Les bâtisseurs des deux premiers nids présentés ici pourraient être comparés aux personnages de David et Goliath. Le mot d’ordre ici: à chacun sa taille.
Le plus gros nid : celui du Pygargue à tête blanche

Nid de Pygargue à tête blanche. Photo : Oiseaux Canada
Il n’est sans doute pas surprenant qu’au Canada, le plus grand nid appartienne à l’un de nos plus gros oiseaux, le Pygargue à tête blanche. Le nid moyen de l’espèce mesure entre 1,5 et 1,8 m de diamètre et entre 0,6 et 1,2 m de hauteur, soit à peu près la taille d’un réfrigérateur standard couché sur le côté et arrondi. Ce nid bien visible n’a de sens que pour un oiseau situé au sommet de la chaîne alimentaire. Le mâle et la femelle travaillent ensemble pour le construire, en tissant des brindilles, de la mousse, de l’herbe et d’autres matières végétales. Pour garder les petits au chaud et à l’aise, ils tapissent le nid de végétaux verts, de lichens et de plumes. Malgré la taille imposante du gîte, la femelle ne pond généralement que deux œufs. Les aiglons restent dans le nid entre 8 et 14 semaines, ce qui explique pourquoi ces oiseaux en pleine croissance ont besoin d’autant d’espace. À titre de comparaison, la plupart des petits passereaux passent environ un mois au total dans leur nid.
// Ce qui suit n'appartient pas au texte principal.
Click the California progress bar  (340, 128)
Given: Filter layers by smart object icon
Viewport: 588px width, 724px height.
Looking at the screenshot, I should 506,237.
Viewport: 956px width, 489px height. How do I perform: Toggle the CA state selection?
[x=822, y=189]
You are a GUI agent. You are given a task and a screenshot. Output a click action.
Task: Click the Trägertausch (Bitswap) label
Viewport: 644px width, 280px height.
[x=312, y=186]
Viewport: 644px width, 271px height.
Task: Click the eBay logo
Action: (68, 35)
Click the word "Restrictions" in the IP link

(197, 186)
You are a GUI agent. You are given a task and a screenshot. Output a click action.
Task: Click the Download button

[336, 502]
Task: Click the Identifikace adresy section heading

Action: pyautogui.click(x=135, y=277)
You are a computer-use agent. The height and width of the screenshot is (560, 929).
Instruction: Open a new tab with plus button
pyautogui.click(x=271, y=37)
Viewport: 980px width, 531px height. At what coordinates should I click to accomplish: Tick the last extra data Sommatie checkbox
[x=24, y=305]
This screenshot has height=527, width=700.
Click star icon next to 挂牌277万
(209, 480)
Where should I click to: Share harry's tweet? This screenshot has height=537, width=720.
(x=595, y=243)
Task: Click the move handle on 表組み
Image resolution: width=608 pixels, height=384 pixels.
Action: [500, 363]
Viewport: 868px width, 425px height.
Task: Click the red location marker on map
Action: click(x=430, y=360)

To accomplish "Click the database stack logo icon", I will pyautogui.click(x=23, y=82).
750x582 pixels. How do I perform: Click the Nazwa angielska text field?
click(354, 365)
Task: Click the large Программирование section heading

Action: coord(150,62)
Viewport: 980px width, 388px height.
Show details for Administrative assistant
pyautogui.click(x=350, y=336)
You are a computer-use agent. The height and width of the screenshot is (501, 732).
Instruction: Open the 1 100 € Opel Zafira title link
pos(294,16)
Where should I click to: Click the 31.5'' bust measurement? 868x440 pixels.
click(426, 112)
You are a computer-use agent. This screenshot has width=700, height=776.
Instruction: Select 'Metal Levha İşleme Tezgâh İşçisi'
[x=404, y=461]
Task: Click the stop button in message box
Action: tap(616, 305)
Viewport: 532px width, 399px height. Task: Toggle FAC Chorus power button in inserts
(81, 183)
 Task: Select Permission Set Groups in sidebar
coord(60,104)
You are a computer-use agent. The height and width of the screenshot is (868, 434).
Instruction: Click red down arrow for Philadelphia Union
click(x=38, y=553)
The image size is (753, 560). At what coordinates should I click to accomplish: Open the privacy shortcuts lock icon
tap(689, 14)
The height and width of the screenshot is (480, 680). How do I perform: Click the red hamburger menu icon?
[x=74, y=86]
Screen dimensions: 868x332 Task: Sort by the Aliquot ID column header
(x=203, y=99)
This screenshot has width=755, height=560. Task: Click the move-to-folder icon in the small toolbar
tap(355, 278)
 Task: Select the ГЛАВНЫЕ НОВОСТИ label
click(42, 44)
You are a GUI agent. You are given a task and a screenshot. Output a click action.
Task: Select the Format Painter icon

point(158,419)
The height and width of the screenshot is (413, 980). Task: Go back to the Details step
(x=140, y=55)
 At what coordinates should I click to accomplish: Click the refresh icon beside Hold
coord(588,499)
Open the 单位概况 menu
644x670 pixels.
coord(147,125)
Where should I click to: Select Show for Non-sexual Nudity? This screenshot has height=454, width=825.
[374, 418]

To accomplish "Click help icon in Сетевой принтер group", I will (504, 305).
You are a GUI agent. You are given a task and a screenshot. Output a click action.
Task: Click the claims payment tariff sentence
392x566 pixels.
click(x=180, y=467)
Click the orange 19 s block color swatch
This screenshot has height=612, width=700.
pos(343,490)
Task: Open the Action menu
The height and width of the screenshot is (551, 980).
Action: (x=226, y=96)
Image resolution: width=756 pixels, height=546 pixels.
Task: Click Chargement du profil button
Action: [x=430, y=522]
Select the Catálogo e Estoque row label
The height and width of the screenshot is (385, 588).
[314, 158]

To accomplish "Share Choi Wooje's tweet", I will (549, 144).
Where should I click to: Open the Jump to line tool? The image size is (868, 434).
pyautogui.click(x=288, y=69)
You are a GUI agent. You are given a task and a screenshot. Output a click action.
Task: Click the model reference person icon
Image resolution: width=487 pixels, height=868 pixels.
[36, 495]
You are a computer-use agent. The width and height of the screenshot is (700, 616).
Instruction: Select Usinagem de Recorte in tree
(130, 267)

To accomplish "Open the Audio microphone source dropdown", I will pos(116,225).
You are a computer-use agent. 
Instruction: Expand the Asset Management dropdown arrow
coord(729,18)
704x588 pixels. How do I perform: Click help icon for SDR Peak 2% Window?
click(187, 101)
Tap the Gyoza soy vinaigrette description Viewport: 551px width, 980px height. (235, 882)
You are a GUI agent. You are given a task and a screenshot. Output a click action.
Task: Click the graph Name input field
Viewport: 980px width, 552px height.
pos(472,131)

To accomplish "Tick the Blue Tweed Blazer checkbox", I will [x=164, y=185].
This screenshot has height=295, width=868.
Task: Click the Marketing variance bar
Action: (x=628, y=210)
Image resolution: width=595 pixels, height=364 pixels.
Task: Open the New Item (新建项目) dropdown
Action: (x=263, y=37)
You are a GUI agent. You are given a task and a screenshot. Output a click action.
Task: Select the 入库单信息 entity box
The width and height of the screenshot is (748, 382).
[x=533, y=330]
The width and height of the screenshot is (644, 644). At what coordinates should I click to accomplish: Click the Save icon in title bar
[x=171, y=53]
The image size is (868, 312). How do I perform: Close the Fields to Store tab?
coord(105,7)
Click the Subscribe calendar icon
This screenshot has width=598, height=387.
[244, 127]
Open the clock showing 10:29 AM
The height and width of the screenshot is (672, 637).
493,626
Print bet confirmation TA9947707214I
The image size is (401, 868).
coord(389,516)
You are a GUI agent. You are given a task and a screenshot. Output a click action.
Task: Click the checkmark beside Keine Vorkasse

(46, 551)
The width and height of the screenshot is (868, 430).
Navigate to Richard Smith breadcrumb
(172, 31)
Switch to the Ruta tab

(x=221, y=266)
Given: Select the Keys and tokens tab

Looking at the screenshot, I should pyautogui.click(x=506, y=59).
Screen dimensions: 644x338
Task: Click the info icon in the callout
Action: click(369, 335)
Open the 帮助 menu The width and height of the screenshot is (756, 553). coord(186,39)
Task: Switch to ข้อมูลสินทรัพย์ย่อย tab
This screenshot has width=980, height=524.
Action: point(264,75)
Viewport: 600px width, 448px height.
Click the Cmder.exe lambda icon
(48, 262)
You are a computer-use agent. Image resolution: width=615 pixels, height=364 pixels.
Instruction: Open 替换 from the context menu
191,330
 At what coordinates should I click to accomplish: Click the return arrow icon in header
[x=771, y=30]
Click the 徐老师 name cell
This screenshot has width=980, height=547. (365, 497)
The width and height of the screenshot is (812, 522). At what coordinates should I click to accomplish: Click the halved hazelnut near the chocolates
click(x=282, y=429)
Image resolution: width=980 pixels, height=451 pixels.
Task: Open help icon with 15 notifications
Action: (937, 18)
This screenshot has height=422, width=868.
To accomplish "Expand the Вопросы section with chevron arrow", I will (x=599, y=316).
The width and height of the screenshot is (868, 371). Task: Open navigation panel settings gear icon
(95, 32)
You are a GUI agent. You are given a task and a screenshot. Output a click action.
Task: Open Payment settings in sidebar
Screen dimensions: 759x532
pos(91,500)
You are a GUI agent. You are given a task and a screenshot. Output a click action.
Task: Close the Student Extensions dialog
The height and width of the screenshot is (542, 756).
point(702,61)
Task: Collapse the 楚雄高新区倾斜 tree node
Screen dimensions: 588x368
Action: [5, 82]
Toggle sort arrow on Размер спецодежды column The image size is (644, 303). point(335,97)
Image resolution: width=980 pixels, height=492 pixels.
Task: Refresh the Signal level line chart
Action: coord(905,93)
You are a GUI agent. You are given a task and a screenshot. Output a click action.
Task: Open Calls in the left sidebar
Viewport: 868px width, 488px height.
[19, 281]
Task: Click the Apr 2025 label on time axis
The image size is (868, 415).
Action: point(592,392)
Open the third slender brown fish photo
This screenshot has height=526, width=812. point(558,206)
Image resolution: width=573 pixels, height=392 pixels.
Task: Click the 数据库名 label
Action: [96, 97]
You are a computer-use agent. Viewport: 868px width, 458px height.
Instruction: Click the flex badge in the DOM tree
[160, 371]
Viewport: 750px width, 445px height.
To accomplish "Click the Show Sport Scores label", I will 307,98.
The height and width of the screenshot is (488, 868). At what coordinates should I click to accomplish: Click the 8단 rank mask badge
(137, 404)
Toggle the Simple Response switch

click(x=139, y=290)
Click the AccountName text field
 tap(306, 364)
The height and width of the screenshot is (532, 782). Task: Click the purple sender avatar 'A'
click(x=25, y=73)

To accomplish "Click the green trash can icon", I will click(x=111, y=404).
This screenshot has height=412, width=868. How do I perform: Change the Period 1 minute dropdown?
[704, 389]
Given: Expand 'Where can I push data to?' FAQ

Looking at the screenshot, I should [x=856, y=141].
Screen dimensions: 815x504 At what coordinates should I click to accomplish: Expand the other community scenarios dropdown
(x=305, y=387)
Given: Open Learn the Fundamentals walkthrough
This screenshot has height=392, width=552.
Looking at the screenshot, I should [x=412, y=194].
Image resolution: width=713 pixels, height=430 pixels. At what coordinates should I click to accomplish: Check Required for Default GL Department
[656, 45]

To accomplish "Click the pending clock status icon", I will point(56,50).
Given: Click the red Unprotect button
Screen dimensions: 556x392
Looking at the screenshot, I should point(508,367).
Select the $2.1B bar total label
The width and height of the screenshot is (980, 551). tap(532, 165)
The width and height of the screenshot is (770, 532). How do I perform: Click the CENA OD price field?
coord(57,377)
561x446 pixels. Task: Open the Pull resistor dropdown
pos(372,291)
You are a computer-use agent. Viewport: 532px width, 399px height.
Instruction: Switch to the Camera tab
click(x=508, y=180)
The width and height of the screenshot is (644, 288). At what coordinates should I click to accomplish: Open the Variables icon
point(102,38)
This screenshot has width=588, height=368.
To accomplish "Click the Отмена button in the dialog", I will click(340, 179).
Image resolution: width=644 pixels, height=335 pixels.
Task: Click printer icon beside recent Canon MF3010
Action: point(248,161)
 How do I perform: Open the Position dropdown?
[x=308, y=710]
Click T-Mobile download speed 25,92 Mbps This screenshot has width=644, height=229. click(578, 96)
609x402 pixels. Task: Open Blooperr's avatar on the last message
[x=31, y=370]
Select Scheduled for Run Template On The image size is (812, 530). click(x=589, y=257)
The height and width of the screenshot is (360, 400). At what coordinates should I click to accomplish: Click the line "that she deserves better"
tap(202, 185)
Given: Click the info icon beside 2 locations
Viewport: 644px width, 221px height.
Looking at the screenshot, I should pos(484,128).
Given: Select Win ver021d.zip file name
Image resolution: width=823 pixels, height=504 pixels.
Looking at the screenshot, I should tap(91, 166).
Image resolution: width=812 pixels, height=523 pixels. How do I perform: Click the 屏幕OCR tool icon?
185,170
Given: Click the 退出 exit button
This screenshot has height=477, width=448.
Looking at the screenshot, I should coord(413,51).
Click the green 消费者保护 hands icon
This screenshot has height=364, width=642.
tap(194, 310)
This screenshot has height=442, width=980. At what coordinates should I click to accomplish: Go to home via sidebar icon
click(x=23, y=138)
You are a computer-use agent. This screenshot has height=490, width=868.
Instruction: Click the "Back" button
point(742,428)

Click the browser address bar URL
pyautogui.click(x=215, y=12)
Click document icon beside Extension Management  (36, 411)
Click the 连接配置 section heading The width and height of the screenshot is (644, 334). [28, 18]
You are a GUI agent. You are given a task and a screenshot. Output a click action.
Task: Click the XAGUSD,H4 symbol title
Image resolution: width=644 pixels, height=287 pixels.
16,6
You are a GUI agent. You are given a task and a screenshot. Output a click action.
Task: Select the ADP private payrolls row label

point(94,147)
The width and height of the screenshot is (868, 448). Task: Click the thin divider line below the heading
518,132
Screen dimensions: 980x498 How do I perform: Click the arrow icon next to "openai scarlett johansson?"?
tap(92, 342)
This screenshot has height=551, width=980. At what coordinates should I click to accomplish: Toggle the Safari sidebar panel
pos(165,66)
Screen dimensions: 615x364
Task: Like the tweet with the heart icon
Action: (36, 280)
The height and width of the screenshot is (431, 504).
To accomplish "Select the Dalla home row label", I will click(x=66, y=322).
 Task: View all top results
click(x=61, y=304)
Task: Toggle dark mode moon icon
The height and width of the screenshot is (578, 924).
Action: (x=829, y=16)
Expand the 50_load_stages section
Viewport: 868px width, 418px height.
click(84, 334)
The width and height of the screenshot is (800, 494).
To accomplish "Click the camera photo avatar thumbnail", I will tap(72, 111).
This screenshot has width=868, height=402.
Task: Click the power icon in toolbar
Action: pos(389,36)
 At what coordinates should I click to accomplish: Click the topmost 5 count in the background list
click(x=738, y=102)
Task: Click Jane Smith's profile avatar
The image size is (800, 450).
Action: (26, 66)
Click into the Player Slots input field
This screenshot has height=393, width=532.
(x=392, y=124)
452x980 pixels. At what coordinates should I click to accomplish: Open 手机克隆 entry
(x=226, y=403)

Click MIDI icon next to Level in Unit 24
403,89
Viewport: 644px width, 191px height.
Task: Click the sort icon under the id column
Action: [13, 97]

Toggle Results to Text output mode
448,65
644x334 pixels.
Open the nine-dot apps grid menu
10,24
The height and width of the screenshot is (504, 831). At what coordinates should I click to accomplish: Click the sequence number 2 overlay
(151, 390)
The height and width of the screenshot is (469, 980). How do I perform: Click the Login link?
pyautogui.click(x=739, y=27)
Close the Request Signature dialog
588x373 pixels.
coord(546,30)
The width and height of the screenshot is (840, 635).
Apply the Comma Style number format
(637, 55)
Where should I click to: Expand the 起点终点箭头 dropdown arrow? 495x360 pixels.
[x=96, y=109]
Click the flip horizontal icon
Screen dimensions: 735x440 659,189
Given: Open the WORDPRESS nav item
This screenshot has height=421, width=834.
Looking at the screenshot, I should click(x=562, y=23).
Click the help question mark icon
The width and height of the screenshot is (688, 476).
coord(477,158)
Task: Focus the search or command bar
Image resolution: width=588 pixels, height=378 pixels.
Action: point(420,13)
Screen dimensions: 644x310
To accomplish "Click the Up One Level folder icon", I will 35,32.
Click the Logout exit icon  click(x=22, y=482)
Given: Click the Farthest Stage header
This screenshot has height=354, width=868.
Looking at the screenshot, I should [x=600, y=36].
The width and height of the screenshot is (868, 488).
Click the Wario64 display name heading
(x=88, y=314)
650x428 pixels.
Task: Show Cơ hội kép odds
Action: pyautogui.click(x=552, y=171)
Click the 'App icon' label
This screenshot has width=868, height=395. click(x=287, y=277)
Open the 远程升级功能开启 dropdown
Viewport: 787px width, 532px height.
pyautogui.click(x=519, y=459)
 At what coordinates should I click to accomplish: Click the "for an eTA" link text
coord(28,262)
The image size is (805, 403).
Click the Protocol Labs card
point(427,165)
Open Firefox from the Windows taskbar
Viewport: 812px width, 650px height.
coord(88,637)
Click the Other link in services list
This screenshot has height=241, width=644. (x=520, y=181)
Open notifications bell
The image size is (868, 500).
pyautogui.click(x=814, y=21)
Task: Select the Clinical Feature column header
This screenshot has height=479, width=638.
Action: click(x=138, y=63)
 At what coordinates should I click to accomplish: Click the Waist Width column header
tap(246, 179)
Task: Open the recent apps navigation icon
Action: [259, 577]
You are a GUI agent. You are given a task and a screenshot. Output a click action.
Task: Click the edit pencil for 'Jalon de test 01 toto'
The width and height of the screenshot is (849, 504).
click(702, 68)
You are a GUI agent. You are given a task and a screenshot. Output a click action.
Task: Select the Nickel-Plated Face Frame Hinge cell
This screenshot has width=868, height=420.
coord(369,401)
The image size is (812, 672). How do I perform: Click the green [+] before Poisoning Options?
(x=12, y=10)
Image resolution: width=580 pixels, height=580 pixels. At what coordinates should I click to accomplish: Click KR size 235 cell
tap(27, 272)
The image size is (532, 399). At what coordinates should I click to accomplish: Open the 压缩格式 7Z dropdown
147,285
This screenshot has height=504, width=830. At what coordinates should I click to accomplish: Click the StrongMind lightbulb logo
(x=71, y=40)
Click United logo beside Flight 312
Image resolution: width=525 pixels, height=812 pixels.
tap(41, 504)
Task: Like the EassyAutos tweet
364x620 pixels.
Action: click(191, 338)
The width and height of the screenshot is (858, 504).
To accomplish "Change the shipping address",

À noter qu’en français, les nids des grands oiseaux de proie sont aussi appelés aires.
Où trouve-t-on les nids?
Partout dans la forêt boréale, dans la région des Grands Lacs et le long des côtes, les Pygargues à tête blanche nichent dans les arbres, souvent près de grands plans d’eau, ou sur des falaises en l’absence d’arbres. Le type d’arbre choisi pour le nid varie en fonction des essences dominantes, les conifères et les feuillus étant utilisés autant les uns que les autres. Ces rapaces nichent généralement à au moins 500 m des zones où des êtres humains sont présents, mais ayant appris à vivre en harmonie avec leurs voisins, ils nichent parfois plus près des agglomérations humaines.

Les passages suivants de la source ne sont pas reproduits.